[Extract to read]:
((
Are there general rules of thumb for when to marinade a steak vs seasoning with a little salt before cooking? Should marinades be reserved for grades select and choice or can they be used on prime grade too (eg. a ribeye or NY strip rated USDA prime)? Is it ever recommended to marinade a tender cut like prime rib? Does cooking method (grilling vs broiling) influence whether a marinade should be used?
Marination is used to add flavor and seasoning (if the marinade contains salt). Some marinades, which contain active enzymes (as from fresh pineapple or papaya) or acid (as from yogurt, lemon juice, or vinegar) can soften meat as well (although they should not used for too long, as they will turn it to an unpalatable mushy texture).
Contrary to myth, marination does not penetrate more than a few millimeters into meat, so it does not flavor the interior, although salt may penetrate further if given time.
Does the grade matter?
No, the grade of the beef is not relevant to whether you choose to use a marinade. Higher grades of beef simply have more internal marbling.
The real question is whether you wish to compliment the meat with the flavors in the marinade. Dry rubs are another technique for adding flavor. Finally, simply salting is just for seasoning, but doesn't add any distinctive flavor.
Broiling versus grilling
Broiling and grilling are essentially the same technique. Both are primarily radiant heat methods: the infrared from the fire or element is what cooks the food. With grilling, the fire is under the food; with broiling, it is above. There are even restaurant appliances called salamanders which have elements both above and below.
If there is any practical difference, it is easier to get more intense heat on an outdoor grill than it is with an indoor oven.
None of this affects whether you choose to use a marinade on a particular piece of meat or not.
))
[Given information]:
((
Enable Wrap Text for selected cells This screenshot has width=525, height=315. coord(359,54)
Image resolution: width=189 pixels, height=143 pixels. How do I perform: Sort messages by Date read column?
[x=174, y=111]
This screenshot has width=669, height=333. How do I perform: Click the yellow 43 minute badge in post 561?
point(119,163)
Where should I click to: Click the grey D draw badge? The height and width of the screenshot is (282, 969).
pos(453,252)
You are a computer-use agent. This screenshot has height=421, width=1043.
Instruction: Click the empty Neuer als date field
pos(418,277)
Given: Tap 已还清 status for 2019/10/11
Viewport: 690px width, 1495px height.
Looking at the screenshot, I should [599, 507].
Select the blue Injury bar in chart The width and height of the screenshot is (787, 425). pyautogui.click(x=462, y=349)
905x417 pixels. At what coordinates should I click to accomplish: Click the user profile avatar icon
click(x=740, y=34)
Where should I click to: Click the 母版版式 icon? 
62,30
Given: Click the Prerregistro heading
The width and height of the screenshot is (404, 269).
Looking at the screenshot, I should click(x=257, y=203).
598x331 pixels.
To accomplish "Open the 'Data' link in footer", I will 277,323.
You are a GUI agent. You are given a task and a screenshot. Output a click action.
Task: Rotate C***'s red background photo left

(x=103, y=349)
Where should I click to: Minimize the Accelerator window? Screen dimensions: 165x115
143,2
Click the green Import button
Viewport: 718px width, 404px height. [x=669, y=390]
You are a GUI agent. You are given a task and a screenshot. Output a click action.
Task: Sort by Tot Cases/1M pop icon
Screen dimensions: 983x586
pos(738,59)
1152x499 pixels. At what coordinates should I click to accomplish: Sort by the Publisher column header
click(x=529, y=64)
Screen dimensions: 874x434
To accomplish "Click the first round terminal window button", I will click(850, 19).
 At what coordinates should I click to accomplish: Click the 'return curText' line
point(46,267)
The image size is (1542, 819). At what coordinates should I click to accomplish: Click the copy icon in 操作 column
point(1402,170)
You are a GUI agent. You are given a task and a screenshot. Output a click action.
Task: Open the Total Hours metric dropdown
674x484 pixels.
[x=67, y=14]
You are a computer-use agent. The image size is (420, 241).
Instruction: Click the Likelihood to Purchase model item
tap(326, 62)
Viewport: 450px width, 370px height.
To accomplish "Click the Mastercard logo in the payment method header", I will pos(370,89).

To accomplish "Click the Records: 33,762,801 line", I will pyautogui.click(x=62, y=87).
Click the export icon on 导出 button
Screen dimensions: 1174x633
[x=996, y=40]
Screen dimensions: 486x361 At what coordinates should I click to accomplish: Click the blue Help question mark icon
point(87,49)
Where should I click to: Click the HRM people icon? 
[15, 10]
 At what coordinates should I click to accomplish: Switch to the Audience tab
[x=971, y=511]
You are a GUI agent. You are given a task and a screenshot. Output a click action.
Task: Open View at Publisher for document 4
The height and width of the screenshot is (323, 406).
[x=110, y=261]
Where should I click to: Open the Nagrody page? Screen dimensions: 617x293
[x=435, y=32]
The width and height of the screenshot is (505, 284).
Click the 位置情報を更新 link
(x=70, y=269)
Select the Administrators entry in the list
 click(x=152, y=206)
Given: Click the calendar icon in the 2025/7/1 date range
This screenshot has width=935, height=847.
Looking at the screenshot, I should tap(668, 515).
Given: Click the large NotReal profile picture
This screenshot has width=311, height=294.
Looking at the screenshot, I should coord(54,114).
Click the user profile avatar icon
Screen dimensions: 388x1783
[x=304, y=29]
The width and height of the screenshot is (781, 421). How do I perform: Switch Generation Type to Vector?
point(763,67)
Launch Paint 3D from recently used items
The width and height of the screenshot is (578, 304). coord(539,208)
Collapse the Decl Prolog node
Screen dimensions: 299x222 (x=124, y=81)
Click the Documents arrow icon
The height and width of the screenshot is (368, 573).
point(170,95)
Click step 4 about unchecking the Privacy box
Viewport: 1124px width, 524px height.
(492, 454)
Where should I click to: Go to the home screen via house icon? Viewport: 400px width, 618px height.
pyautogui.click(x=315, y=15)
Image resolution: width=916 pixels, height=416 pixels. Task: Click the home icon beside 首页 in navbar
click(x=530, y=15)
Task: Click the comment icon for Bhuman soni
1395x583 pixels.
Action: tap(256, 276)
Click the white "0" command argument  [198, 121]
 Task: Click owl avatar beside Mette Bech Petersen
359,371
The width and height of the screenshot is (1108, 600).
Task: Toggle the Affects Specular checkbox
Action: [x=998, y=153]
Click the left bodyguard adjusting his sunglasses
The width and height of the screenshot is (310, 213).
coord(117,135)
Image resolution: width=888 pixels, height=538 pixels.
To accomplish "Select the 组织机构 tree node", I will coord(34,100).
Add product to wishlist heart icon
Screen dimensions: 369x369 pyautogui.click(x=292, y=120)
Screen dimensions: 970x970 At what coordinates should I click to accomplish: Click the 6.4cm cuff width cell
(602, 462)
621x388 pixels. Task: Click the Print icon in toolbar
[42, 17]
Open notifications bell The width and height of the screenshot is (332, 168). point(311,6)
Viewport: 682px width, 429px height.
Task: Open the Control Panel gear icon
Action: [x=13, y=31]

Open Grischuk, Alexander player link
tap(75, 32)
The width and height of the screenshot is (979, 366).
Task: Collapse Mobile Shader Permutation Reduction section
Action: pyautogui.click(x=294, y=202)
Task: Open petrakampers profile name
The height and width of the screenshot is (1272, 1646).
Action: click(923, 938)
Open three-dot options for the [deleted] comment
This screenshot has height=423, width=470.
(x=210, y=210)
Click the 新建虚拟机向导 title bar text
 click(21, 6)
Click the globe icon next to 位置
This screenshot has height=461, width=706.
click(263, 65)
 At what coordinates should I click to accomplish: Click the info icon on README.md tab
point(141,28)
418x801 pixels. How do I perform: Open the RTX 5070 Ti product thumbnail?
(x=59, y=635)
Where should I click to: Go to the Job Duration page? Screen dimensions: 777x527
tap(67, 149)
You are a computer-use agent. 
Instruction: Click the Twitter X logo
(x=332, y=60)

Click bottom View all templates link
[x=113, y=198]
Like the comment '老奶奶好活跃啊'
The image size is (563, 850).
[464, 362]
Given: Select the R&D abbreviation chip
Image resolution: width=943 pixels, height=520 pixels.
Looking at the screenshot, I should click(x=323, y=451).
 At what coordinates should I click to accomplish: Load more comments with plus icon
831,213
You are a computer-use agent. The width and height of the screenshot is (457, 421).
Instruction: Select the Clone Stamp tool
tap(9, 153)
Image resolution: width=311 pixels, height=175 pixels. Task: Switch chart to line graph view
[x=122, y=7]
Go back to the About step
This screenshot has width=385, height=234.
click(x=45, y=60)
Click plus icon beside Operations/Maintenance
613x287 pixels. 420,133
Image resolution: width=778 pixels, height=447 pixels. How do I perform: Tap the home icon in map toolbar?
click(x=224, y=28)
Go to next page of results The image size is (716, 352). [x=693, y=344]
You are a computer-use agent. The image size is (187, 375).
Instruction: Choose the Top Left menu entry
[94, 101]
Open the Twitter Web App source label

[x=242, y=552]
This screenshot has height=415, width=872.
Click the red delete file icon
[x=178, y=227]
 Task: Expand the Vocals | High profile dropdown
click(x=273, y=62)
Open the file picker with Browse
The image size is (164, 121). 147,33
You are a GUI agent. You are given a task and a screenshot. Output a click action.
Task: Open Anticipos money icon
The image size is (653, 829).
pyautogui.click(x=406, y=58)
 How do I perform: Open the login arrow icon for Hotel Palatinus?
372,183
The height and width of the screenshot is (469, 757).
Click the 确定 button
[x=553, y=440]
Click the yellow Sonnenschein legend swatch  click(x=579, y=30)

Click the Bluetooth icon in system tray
))
Summarize the text about marinating steak in two sentences.

Marinades add flavor and, if they contain salt, seasoning, and those with enzymes or acid can also soften meat, though they penetrate only a few millimeters and turn meat mushy if used too long. Neither the grade of beef nor the choice between grilling and broiling (essentially the same radiant heat technique) affects whether to use a marinade; the real question is whether its flavors complement the meat.